Methods: Human dental pulp stem cells (DPSC) and murine pre-osteoblasts (MC3T3-E1) cells were cultured on zirconia and titanium surfaces, and at 3-, 12-, and 24-hour intervals, cell viability and morphology were determined with tetrazolium based colorimetric assay, scanning electron microscopy, and immunofluorescence analysis. The in situ reactive oxygen species level of both cells on each material surface was examined after 24-hour culture.
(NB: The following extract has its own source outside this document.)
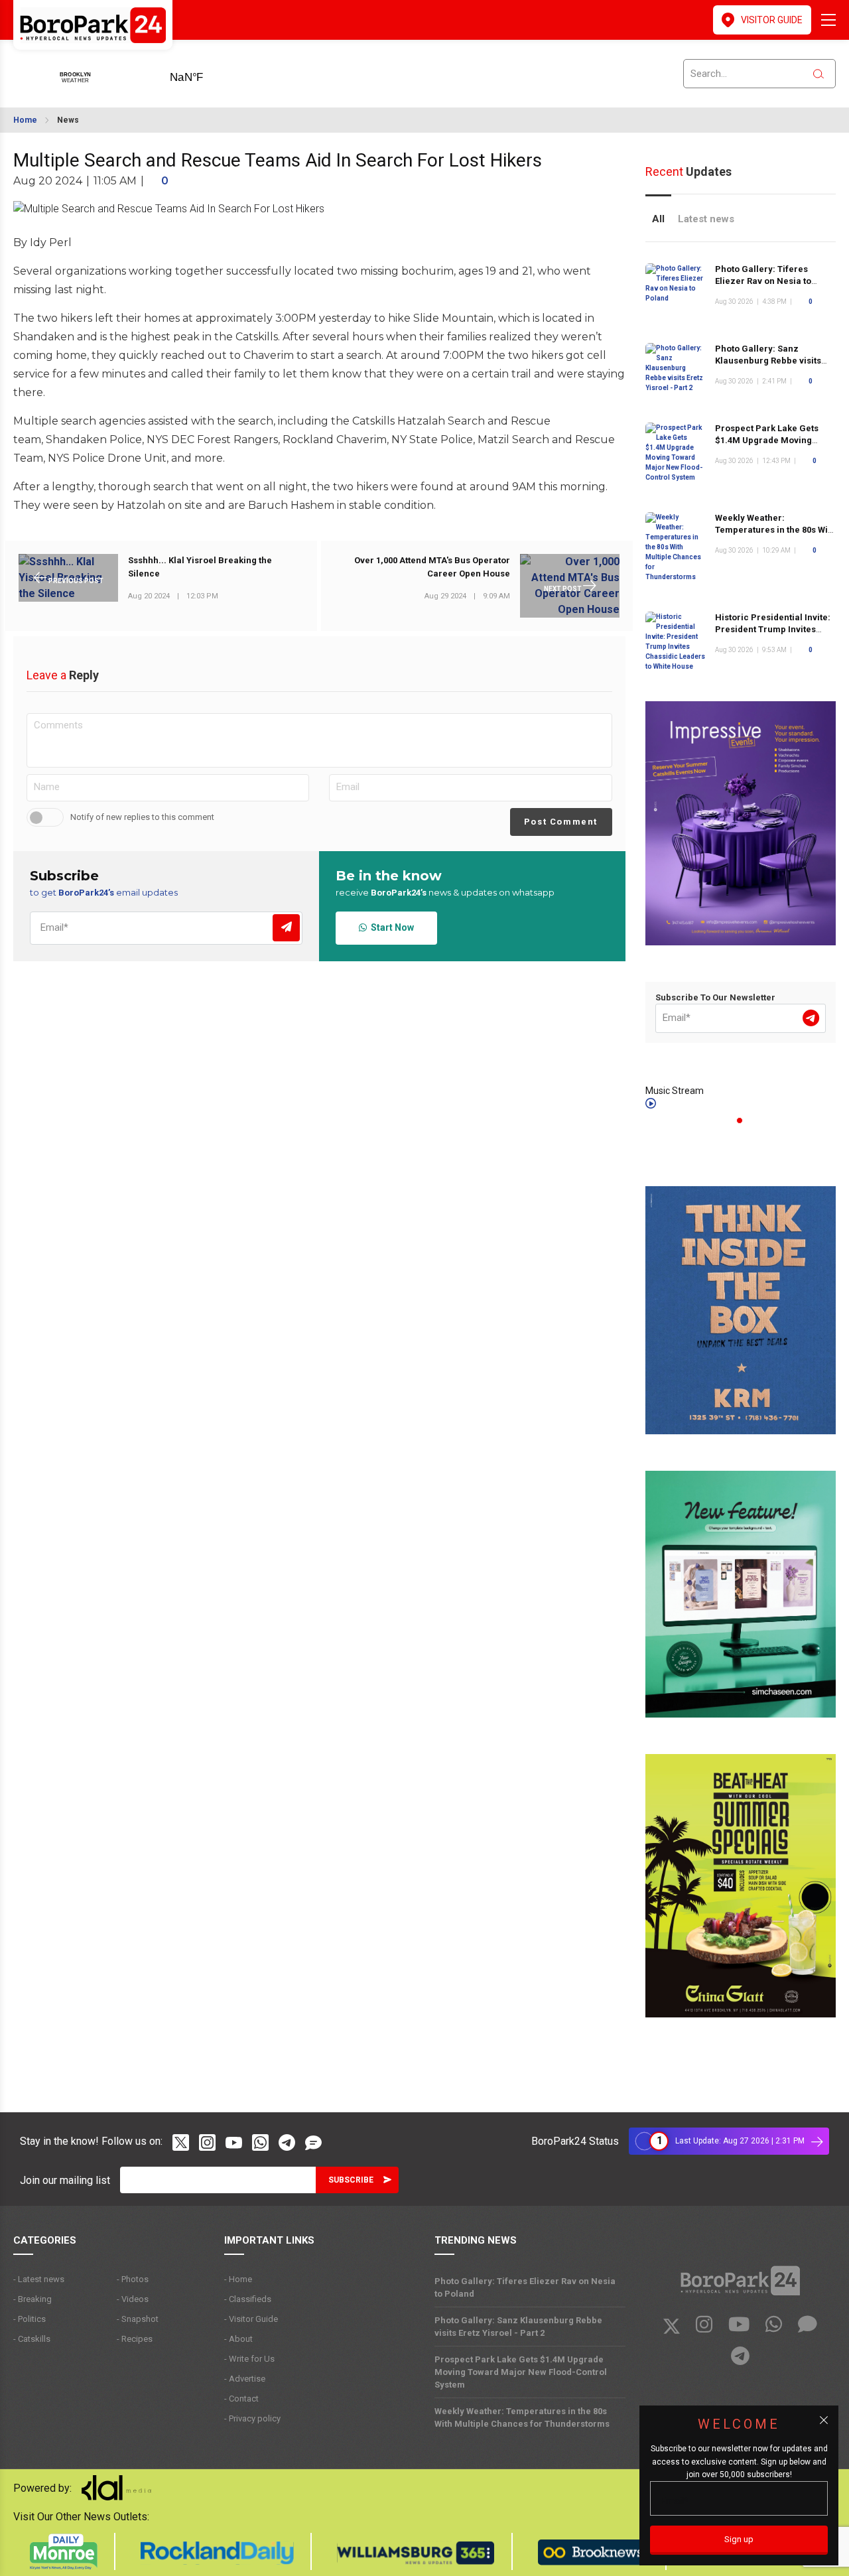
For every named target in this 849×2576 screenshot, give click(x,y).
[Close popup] (823, 2420)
Results: Both DPSC and MC3T3-E1 cells revealed comparable morphological features during 24-hour cell adhesion processes, with cells continued expanding of cell size and increasing of cell viability on titanium and zirconia surfaces during 24-hour culture. Zirconia demonstrated relatively higher mean cell viability compared to titanium within 24-hour culture, with significantly higher DPSC viability at 12 hours after seeding (P < 0.05). Relatively higher mean reactive oxygen species levels in both DPSC and MC3T3E1 were found on zirconia surfaces after 24-hour culture compared to titanium.
Conclusions: From the results, zirconia as a potential dental implant substrate demonstrated equivalent or better initial cellular responses compared to titanium.
Keywords: cell adhesion; dental implant; reactive oxygen species; titanium; zirconia.
© 2019 John Wiley & Sons Australia, Ltd.